What is needed: Return each record shown below exactly, with none omitted.

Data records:
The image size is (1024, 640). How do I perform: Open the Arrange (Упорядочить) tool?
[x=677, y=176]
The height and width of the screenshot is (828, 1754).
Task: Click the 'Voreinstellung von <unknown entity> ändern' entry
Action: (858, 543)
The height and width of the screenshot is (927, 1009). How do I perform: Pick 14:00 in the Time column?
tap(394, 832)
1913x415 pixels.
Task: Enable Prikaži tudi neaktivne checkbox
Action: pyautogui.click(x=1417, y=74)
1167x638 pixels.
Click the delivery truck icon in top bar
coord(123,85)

Output for this task:
The image size is (1024, 640). How do I perform: Open the Arrange (Упорядочить) tool?
[x=677, y=176]
The height and width of the screenshot is (828, 1754).
Task: Click the 'Voreinstellung von <unknown entity> ändern' entry
Action: (858, 543)
The height and width of the screenshot is (927, 1009). How do I perform: Pick 14:00 in the Time column?
tap(394, 832)
1913x415 pixels.
Task: Enable Prikaži tudi neaktivne checkbox
Action: pyautogui.click(x=1417, y=74)
1167x638 pixels.
Click the delivery truck icon in top bar
coord(123,85)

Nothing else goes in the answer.